Although a “final judgment of divorce” terminates a legal marriage between spouses, all too often, the parties will remain embroiled in litigation for years to come, particularly with respect to issues surrounding the care and custody of their minor children. Even the most well-drafted parenting plan cannot anticipate and preemptively resolve all of the disputes that inevitably arise when raising children, and the failure, inability, or outright refusal of one or both parents to communicate and reach an agreement with respect to these matters (such as whether Susie can get her ears pierced, if Johnny can sign up for football, and which parent should be responsible for picking up the children on a snow-day) can lead to repeated court appearances and thousands of dollars in legal fees. While child-related issues can always been modified upon a material change in circumstances, and some matters genuinely require the court’s intervention, many of these “day to day” disputes can be efficiently and cost-effectively resolved by the appointment of a “Parenting Coordinator” (“PC”).
A Parenting Coordinator is a neutral individual, usually someone with experience both as a mediator and in child custody matters, who works with divorced parents to help them address and resolve post-settlement issues involving custody and parenting time. In some cases, a Parenting Coordinator may be given binding authority to resolve disputes if the parties are unable to reach a mediated agreement.
Although Judges are increasingly appointing Parenting Coordinators as ongoing mediators and/or arbitrators in contested cases, the legal footing of this practice is unclear as there is presently no statutory authority permitting same. However, a bill may soon be filed in the state legislature which, if passed, would grant the Court the authority to appoint a Parenting Coordinator under certain circumstances. The proposed bill also sets forth with specificity the role, duties and scope of authority of a Parenting Coordinator appointed to serve in this capacity.

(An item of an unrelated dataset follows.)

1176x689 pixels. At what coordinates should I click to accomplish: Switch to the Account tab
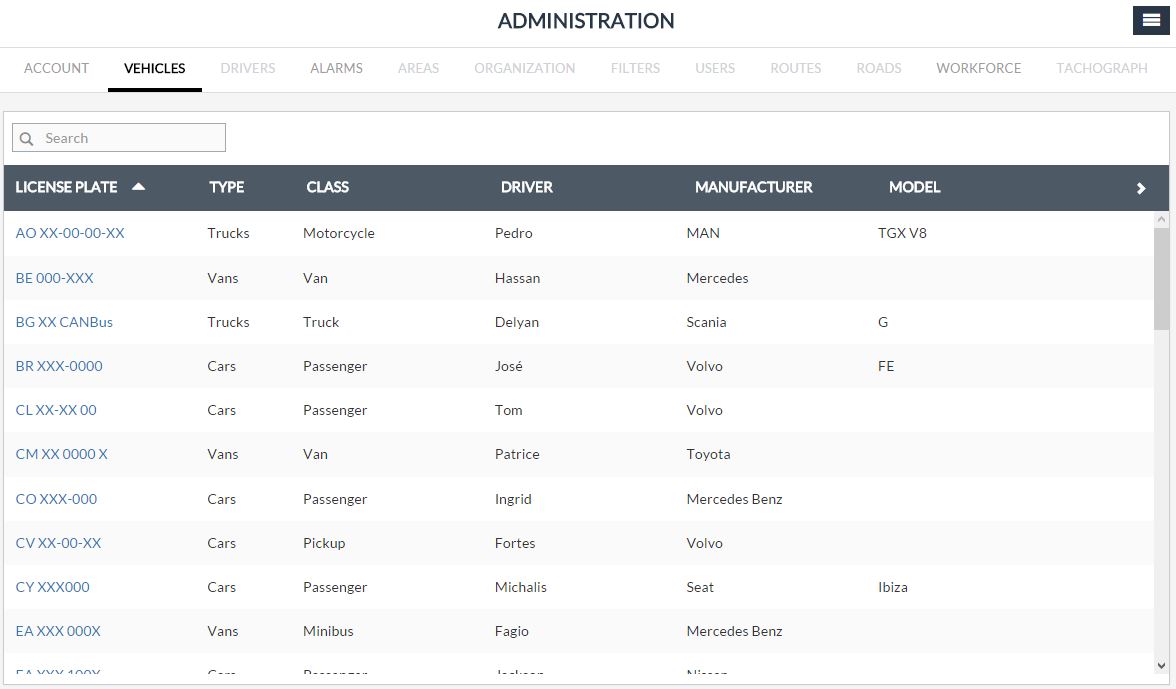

The proposed bill, which is still in draft form, will permit the Probate and Family Court to appoint a Parenting Coordinator in divorce, custody and paternity cases upon the written consent of the parties. While the PC would assist the parties in addressing disputed, child-related issues, the appointment of a Parenting Coordinator would not divest the court of its exclusive jurisdiction over the entry and enforcement of orders related to the parties and any child, nor would the PC have the authority to modify child custody orders of the court. The proposed bill further provides: “When a child-related issue is disputed, the parenting coordinator shall first attempt to facilitate agreement between the parties, but absent agreement, the parenting coordinator shall resolve the contested issue. After a decision by the parenting coordinator, either party may, by motion, submit the disputed issue for de novo review by the court. Notwithstanding a motion filed by a party, the interim decision of the parenting coordinator shall remain effect until the court enters an order.” Parenting Coordinators would not be appointed in cased filed under M.G.L. 209A (Domestic Violence/Abuse Prevention Cases) and the appointment would initially be limited to a term not to exceed sixteen months.